[Stored records]
=======
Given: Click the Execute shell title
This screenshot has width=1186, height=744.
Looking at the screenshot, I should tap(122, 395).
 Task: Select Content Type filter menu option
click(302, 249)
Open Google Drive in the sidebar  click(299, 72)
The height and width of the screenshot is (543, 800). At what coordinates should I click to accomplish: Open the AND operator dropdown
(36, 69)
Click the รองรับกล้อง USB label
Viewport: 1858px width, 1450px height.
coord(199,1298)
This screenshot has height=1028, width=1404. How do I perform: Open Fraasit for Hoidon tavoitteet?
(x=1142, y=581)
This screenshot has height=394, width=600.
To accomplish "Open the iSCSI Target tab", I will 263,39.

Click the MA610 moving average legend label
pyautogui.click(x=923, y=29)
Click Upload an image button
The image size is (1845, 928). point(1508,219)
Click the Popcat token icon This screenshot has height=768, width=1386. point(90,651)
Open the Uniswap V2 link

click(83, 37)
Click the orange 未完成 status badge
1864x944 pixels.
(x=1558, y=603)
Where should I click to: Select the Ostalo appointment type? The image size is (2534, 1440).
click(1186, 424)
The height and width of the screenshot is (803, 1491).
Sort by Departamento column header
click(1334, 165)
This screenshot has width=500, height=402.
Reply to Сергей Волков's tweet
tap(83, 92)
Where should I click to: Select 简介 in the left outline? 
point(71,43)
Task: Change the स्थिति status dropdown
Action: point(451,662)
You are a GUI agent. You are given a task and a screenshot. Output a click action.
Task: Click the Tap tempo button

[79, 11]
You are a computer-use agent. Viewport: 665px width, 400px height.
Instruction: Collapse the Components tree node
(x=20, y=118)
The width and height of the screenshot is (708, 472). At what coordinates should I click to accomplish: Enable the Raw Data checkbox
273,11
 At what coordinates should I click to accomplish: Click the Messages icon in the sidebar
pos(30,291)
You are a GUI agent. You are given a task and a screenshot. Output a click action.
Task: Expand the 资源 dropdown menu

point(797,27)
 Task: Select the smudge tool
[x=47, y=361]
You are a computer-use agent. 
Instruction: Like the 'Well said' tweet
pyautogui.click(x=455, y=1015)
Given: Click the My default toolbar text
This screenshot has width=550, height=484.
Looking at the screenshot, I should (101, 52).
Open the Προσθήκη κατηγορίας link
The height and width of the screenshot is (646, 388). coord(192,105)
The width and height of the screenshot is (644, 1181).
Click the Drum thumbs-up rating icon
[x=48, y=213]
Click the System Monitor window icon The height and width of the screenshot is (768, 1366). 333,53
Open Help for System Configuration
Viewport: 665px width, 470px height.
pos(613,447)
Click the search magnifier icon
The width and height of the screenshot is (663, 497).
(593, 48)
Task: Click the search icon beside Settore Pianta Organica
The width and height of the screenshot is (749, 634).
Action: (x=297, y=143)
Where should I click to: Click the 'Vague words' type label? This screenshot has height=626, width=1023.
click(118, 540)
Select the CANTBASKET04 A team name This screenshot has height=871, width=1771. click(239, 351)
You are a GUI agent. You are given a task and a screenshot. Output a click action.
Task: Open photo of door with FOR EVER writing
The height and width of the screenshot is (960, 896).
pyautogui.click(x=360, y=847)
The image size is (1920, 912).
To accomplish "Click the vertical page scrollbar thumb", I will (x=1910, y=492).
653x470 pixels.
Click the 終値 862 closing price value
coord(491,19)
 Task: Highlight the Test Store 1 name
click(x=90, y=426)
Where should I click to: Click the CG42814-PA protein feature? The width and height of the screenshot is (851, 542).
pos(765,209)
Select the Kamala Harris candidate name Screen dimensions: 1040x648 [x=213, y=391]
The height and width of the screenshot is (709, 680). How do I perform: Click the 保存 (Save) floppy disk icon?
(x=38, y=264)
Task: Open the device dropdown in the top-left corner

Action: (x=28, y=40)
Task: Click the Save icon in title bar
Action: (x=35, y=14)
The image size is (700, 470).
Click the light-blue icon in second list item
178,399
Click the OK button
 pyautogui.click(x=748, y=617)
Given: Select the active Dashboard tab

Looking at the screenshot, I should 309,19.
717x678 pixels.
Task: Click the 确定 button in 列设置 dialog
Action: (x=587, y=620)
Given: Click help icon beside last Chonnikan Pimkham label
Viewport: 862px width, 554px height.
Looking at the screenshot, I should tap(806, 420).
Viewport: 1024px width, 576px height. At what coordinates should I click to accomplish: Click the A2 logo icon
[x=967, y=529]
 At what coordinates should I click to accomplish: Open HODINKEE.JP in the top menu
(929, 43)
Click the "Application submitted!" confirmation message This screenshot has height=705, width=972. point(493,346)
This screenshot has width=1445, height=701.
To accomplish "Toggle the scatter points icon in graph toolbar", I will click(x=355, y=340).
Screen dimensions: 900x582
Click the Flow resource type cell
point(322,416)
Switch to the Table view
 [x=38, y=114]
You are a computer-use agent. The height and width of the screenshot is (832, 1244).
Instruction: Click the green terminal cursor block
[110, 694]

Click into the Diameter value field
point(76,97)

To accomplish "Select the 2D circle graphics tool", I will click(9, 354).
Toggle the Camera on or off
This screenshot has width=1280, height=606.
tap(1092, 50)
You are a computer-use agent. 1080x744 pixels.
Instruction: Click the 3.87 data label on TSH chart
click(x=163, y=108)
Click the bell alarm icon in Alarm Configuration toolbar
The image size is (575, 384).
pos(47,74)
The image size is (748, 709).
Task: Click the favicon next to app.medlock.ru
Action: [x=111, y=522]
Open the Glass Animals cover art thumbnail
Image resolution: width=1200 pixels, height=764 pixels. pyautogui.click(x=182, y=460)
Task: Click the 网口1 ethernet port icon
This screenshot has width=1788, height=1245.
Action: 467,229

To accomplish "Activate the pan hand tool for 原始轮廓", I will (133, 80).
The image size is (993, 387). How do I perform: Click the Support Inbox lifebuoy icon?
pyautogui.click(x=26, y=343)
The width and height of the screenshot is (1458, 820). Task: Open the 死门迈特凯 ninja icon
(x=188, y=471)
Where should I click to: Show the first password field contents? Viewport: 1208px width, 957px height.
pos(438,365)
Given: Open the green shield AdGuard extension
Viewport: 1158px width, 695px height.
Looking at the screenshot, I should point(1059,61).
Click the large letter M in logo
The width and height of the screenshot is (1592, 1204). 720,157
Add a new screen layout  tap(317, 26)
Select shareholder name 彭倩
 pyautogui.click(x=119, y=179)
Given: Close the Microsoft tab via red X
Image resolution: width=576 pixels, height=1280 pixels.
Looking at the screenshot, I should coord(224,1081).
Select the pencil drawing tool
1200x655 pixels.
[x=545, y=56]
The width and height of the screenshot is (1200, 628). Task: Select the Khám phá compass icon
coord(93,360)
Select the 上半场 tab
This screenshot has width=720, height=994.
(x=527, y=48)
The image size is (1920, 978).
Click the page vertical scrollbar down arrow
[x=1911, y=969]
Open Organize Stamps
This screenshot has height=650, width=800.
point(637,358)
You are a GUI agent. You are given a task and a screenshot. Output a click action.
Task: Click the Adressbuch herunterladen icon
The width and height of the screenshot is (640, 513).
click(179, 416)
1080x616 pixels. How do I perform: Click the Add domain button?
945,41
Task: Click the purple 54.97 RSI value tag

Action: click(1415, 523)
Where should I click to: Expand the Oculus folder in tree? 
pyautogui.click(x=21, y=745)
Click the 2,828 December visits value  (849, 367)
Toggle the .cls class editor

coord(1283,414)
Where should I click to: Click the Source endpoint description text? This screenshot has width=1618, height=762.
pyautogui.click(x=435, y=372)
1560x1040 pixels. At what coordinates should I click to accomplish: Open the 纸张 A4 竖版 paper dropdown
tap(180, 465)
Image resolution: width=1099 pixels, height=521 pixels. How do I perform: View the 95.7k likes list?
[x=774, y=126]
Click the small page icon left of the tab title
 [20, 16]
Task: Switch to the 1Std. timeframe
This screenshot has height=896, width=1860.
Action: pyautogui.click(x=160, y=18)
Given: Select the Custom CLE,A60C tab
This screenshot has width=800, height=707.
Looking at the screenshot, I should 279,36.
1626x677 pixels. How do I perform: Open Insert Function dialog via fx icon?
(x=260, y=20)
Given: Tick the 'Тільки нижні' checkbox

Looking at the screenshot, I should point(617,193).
=======
### YOUR INSTRUCTIONS:
Emit an exact copy of the lines spanning the start of the records to the line containing "This screenshot has height=394, width=600.", inclusive, and no other output.

### TASK ANSWER:
Given: Click the Execute shell title
This screenshot has width=1186, height=744.
Looking at the screenshot, I should tap(122, 395).
 Task: Select Content Type filter menu option
click(302, 249)
Open Google Drive in the sidebar  click(299, 72)
The height and width of the screenshot is (543, 800). At what coordinates should I click to accomplish: Open the AND operator dropdown
(36, 69)
Click the รองรับกล้อง USB label
Viewport: 1858px width, 1450px height.
coord(199,1298)
This screenshot has height=1028, width=1404. How do I perform: Open Fraasit for Hoidon tavoitteet?
(x=1142, y=581)
This screenshot has height=394, width=600.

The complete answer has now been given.